Running it in the REPL produces some other numbers, to be interpreted the same way as above:

ghci> diffExp <$> inputLines [(0,246),(1,472),(2,352),(3,224),(4,82),(5,24),(6,6)]

This means that the difference *0* occurs *246* times, *1* appears *472* times, and so on. From those numbers, it's fairly simple to set up the PMF.

### Figures #

Another part of the assignment was to produce plots of both PMFs. I don't know how to produce figures with Haskell, and since the final results are just a handful of numbers each, I just copied them into a text editor to align them, and then pasted them into Excel to produce the figures there.

Here's the PMF for the differences:

I originally created the figure with Danish labels.

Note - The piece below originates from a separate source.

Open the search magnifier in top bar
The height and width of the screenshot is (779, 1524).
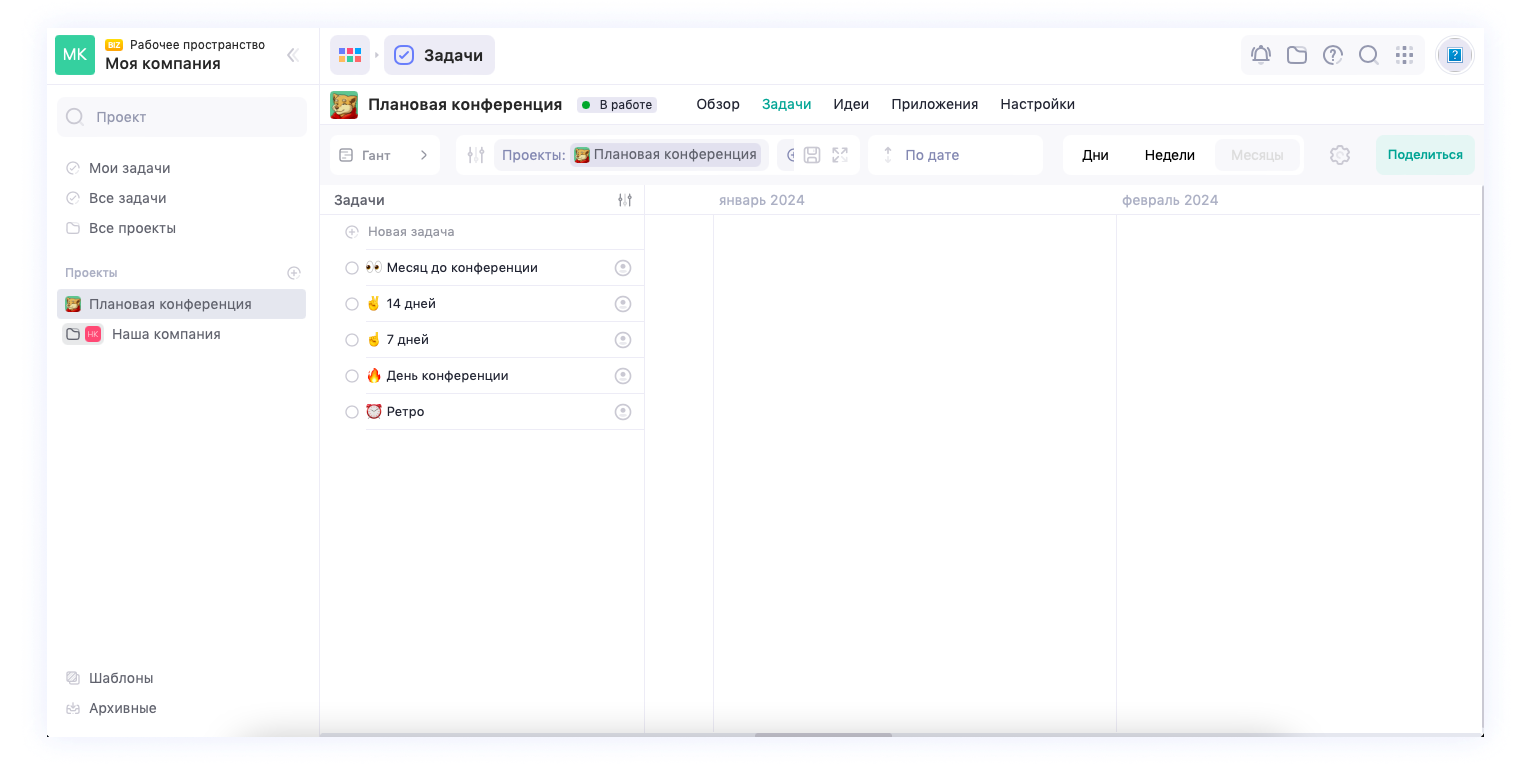tap(1369, 55)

I'm sure that you can guess what *differens* means, and *sandsynlighed* means *probability*.

### Conclusion #

In this article you've seen the artefacts of an ad-hoc script to extract and analyze a small data set. While I've spent quite a few words to explain what's going on, the entire `Crunch`

module is only 34 lines of code. Add to that a few ephemeral queries done directly in GHCi, but never saved to a file. It's been some months since I wrote the code, but as far as I recall, it took me a few hours all in all.

If you do stuff like this every day, you probably find that appalling, but data crunching isn't really my main thing.

Is it quicker to do it in Python? Not for me, it turns out. It also took me a couple of hours to repeat the exercise in Python.